Once I got to Laguna Beach, which is more hilly, my average didn’t really drop, I think because I was warming up more and getting used to my uni a tad better; there were many more hills, which I crawled up around 10-10.5mph and raced down around 17-18 with my shiny new brake (yippee!). Flats were still within 0.5mph of 15.0, and by the end of Laguna Beach, headed into Dana Point, my average speed for the whole ride had climbed to 13.3. That means I must’ve been averaging in the high 13s through the hills to get it to climb that far from 12.8mph with only doubling the total distance travelled.

Dana Point is the beginning of the end of the hills for this ride, as it’s a huge downhill to a stretch of very slight rollers that pull you along the coast for the next 45 miles (to Torrey Pines Grade). Down the Dana Point hill on PCH, I was spinning 16-17.5mph, keeping it relatively under control in order to prevent UPDs. At the bottom of the hill is a stoplight, but, luckily for me, it had just turned green, so I sailed through at 17 miles an hour, passing all the cars that had just begun to accelerate. It feels GOOD when that happens, doesn’t it??!!

After Dana Point are San Juan Capistrano, San Clemente, San Onofre campground, and Camp Pendleton (Marines base) until Oceanside, which is right about the halfway point of the ride and will be my first stopping point for some fuel. Through all these towns/places, it’s relatively flat, with the exception of a decently sizable hill in San Clemente.

I pegged my pace between 15.7 and 16.2mph on the first portion of the bike path going through San Juan Capistrano, which lasted a couple miles; once it opened back up to the road, I slowed back down to 14.5-15ish; by then, spinning just kind of felt second nature, and, though my groin muscles were a bit sore, it was easy to ignore them… so I just spun away on the flat ground until Oceanside, having gone in the emergency lane of the freeway, Interstate 5, to get past the Marines base. (It was dark by then, and they don’t let cyclists on the base after a 3:30 or 4 PM.) My average for the 25-ish mile stretch from Dana Point to Oceanside was a cool 14.4mph, which I am pretty stoked with! My previous longest time going 14.4mph was a fund-raiser back in November, and that was only for an hour (14.4 miles) instead of for 25 miles :).
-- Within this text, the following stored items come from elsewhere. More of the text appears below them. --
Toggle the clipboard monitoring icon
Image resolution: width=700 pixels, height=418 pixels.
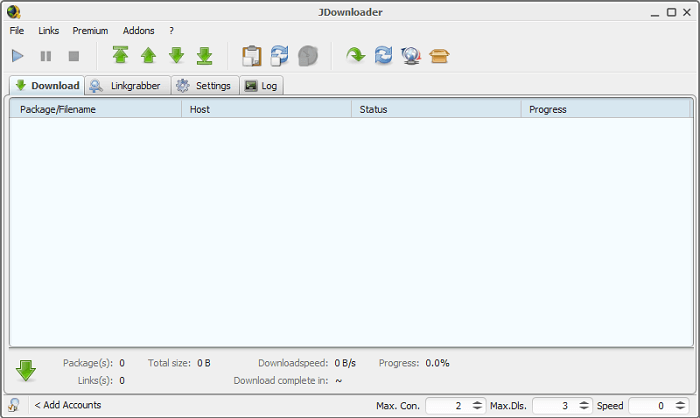251,56
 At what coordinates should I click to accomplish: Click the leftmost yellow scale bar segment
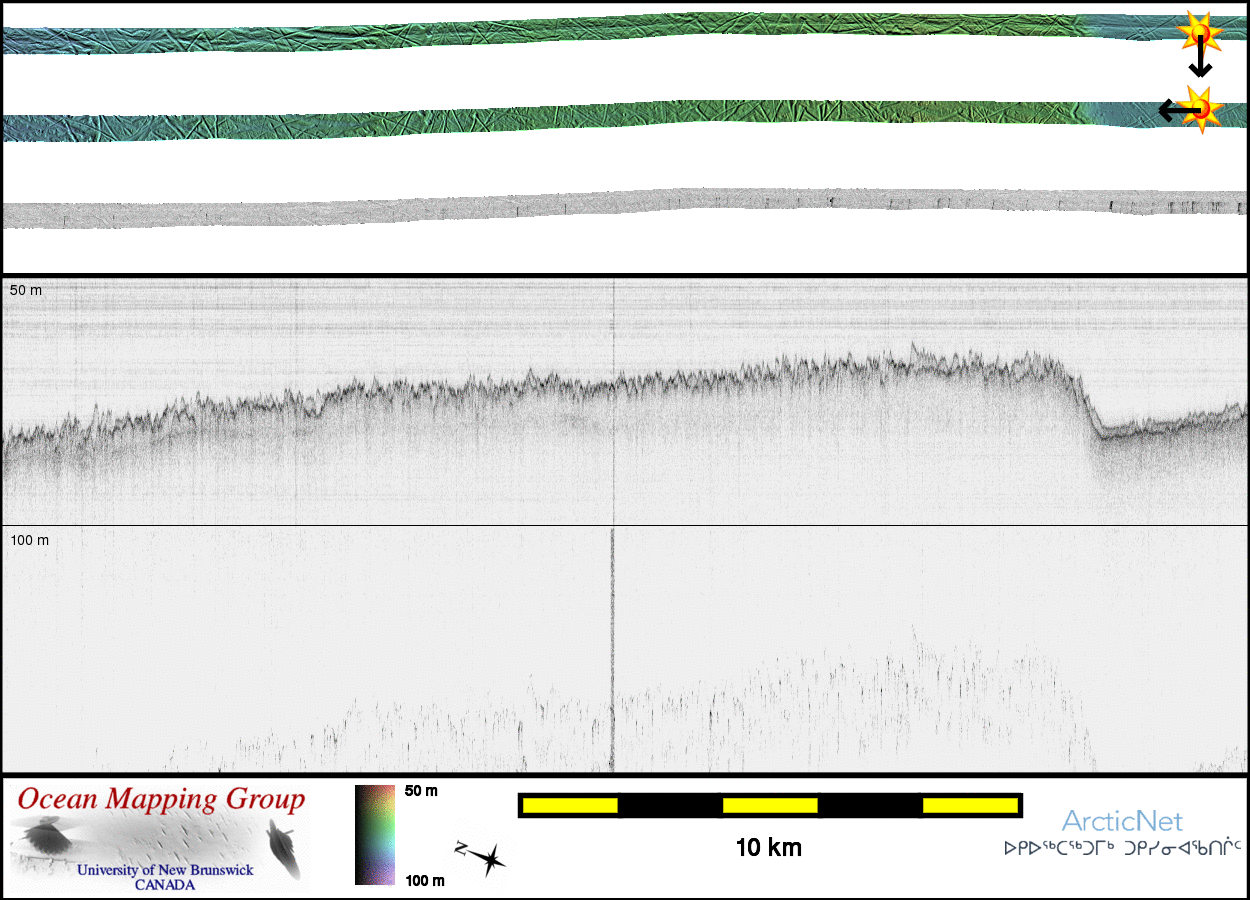(x=570, y=805)
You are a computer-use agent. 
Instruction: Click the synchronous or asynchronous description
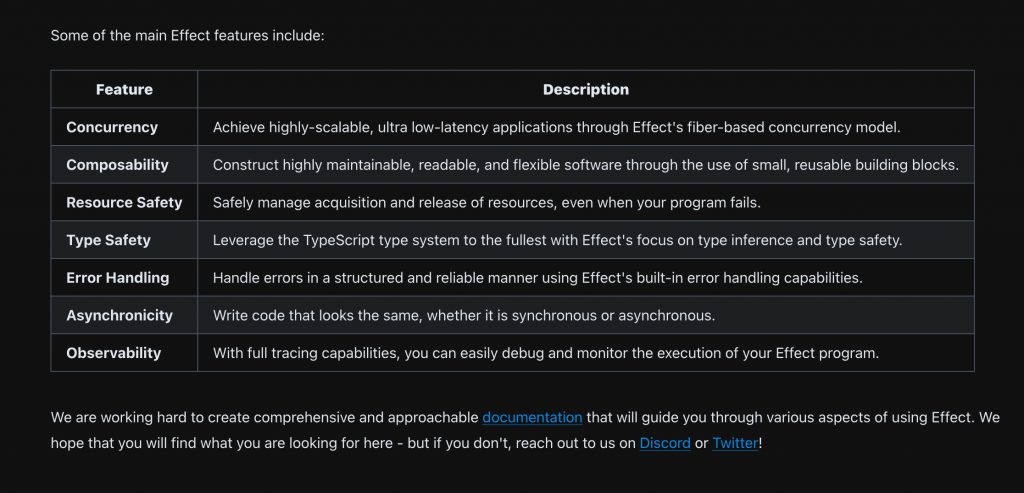[461, 315]
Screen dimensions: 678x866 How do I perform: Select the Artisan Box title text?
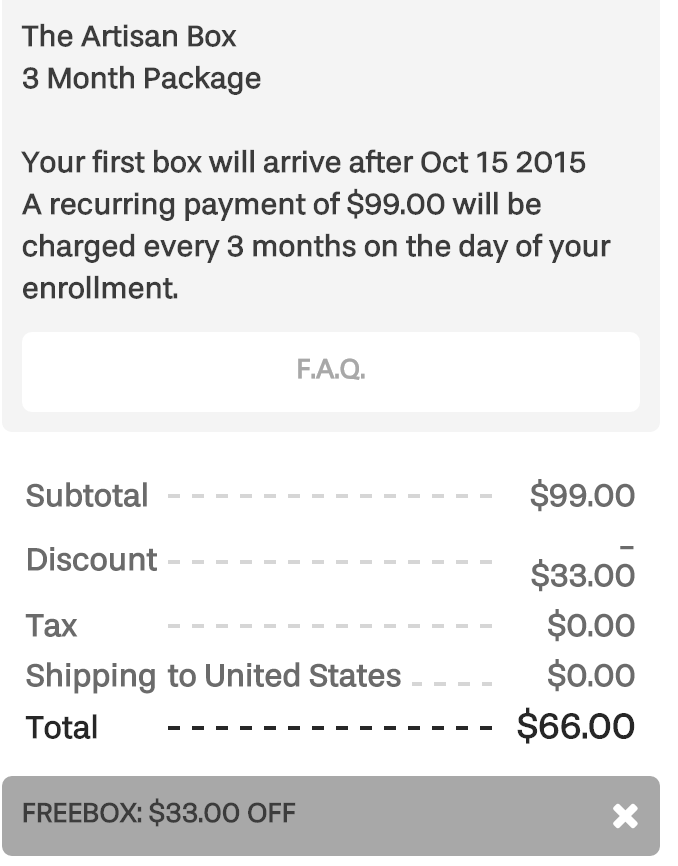pos(129,36)
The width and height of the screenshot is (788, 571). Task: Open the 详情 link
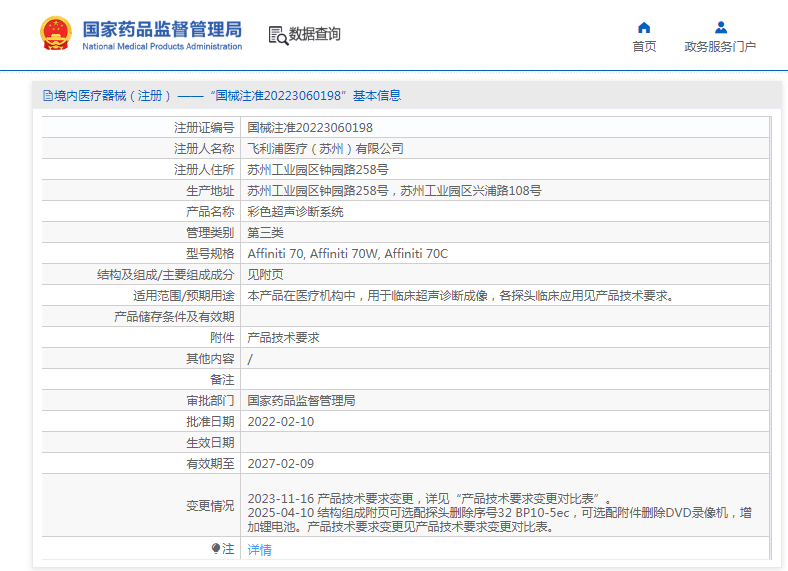point(259,550)

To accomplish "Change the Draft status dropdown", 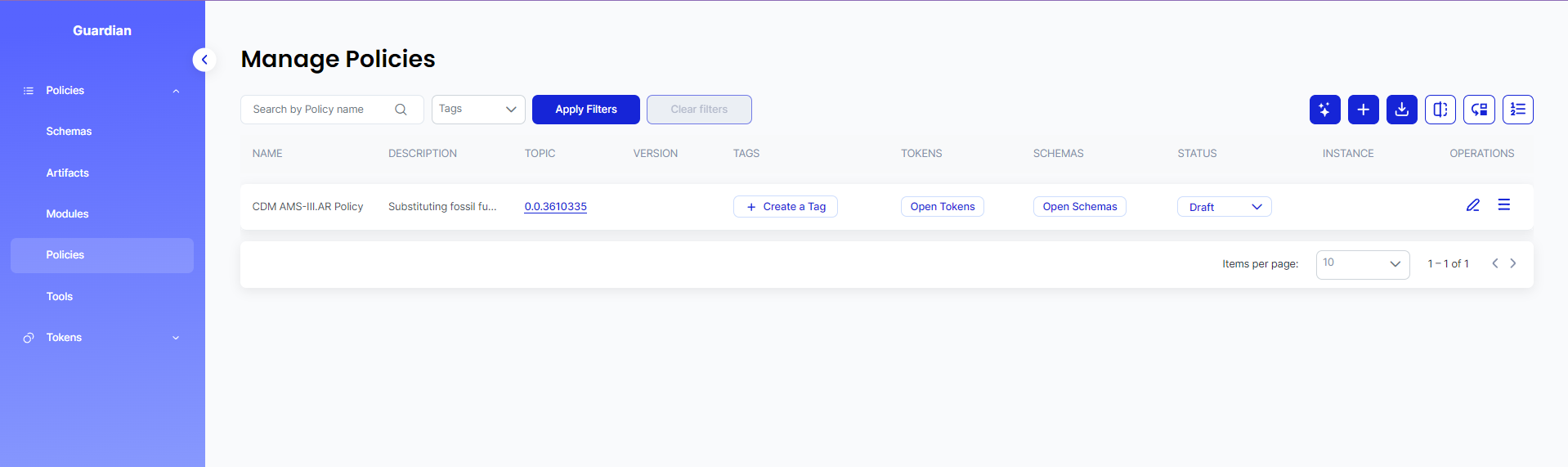I will click(x=1224, y=207).
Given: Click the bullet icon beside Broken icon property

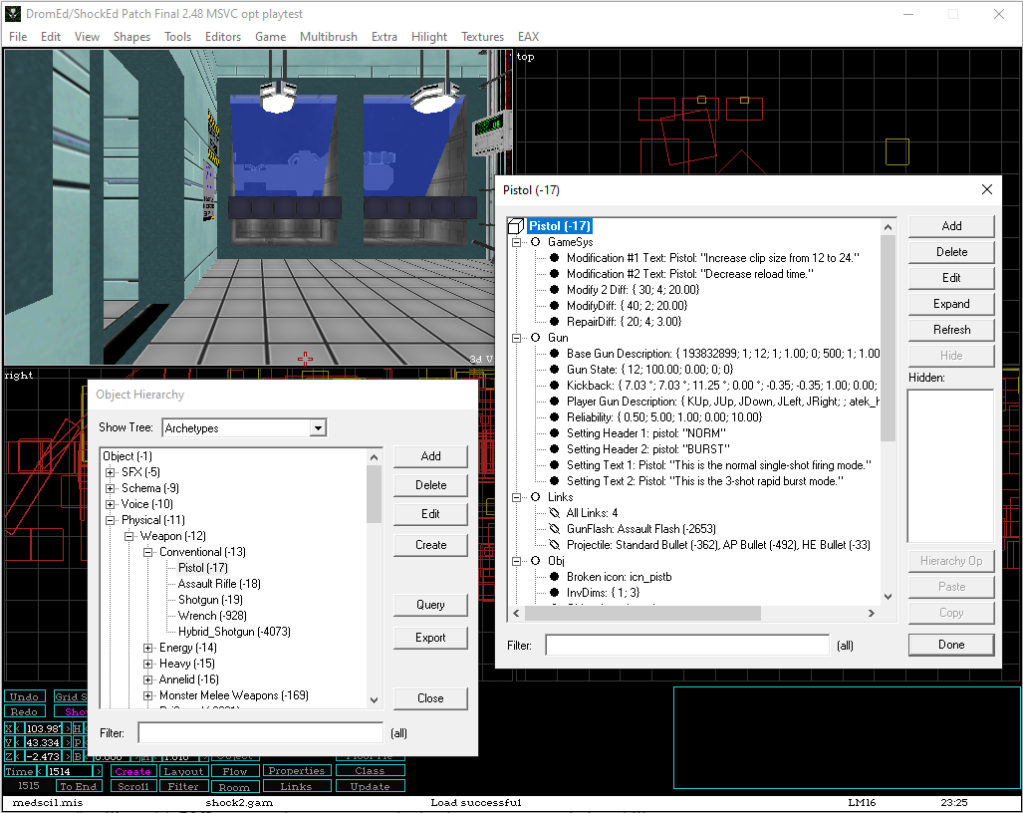Looking at the screenshot, I should 553,577.
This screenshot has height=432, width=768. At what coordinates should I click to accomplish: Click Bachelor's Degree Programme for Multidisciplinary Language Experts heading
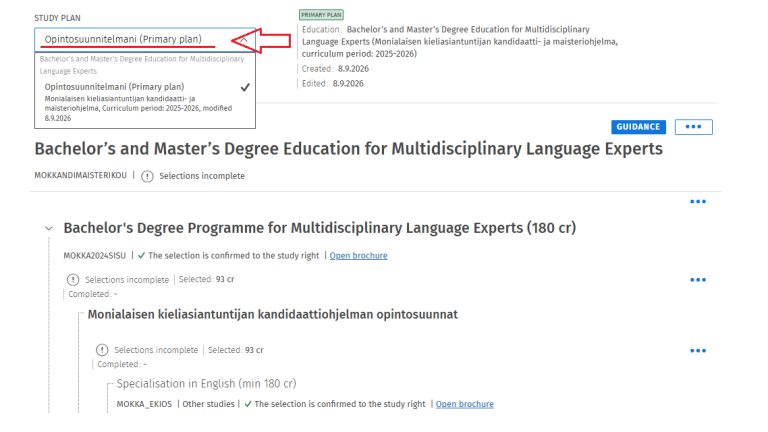pos(320,228)
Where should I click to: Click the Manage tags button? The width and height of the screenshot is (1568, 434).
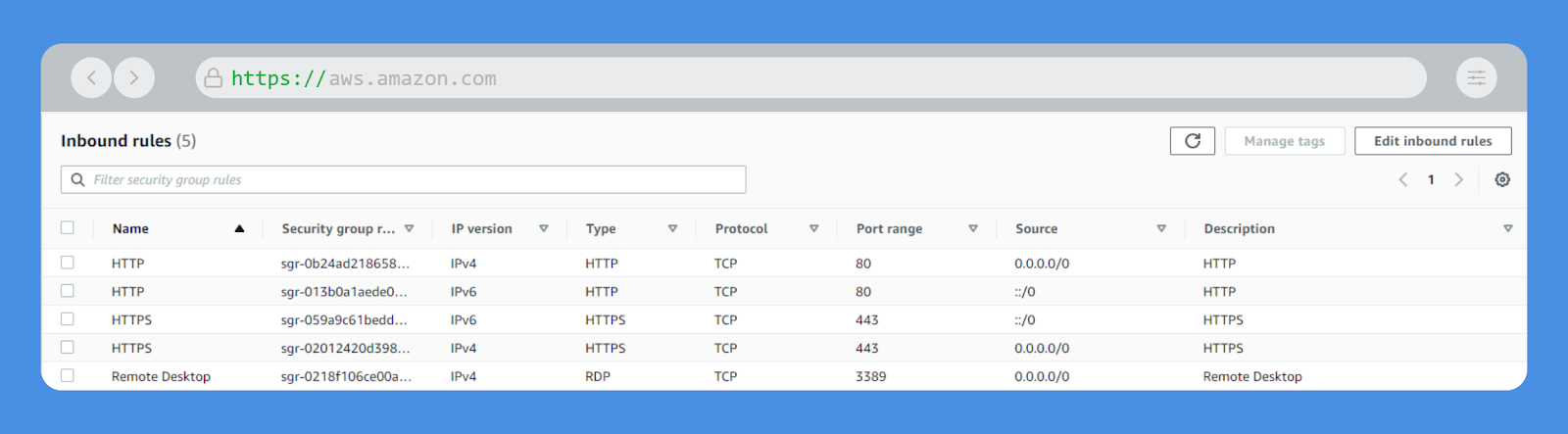1284,141
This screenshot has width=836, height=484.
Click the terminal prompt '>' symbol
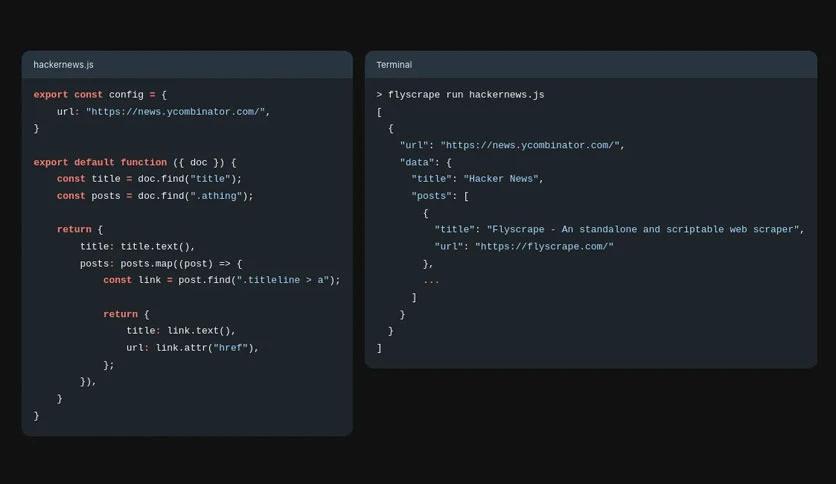[379, 94]
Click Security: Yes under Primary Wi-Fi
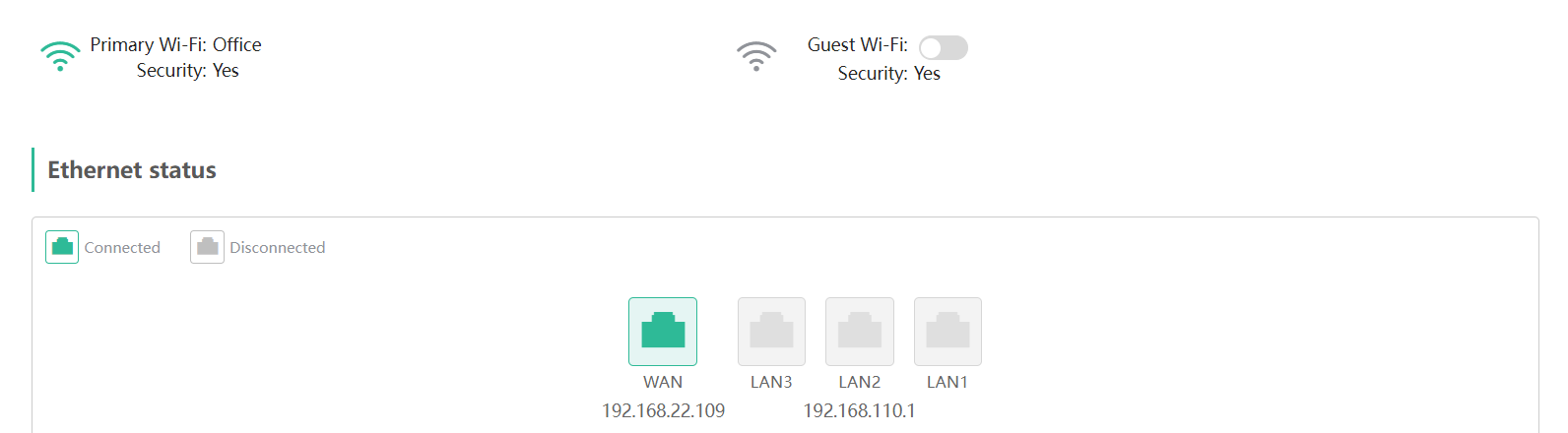Image resolution: width=1568 pixels, height=433 pixels. click(x=187, y=70)
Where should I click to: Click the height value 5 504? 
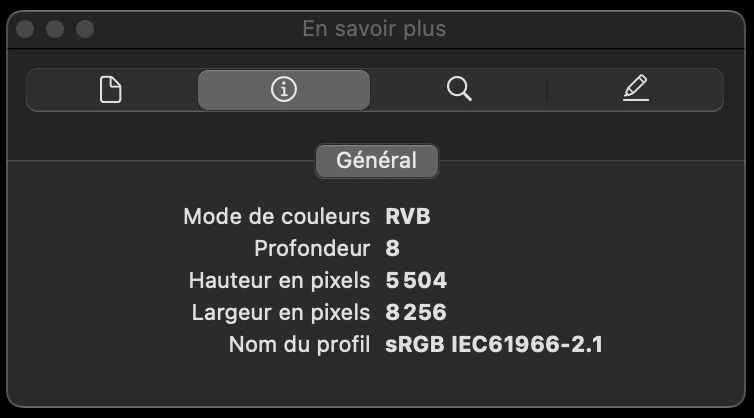click(x=416, y=280)
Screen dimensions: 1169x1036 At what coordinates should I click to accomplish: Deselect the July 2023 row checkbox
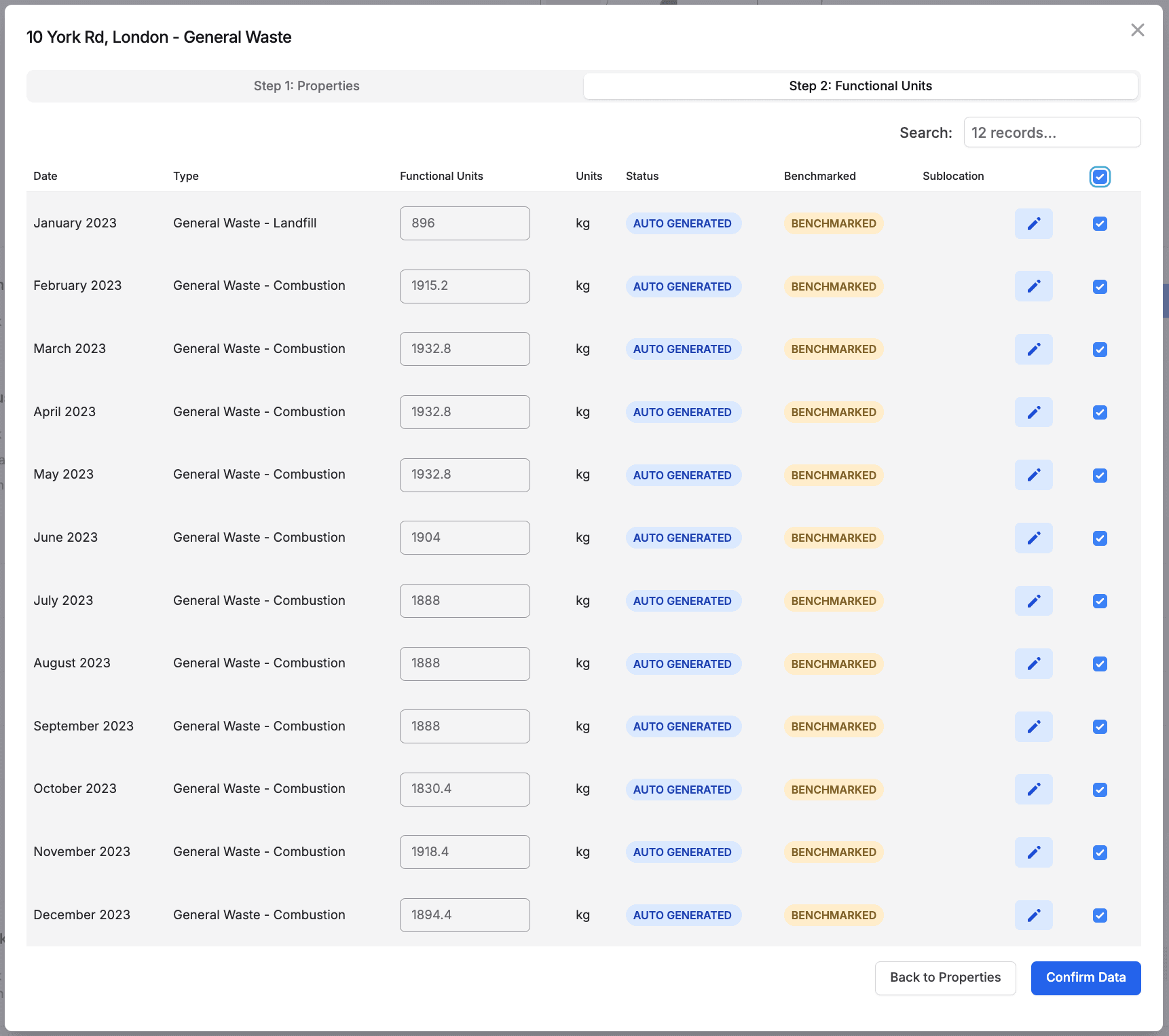tap(1100, 601)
(I could only take pictures of my shadow!)

But I could get one of myself every NOW and then, but only really like this, grimacing in concentration trying to balance, look up, and hold the camera right. I have bad balance compared to all you guys!

At Del Taco in Oceanside, where I put some half-fat, half-food calories in me and filled up my bottles, I had 6 tacos and a bean/cheese burrito, and bought 4 more tacos to stuff in my jersey pockets in case I got hungry later. Took my sweet time, too. Probably rested a whole 40 to 50 minutes there!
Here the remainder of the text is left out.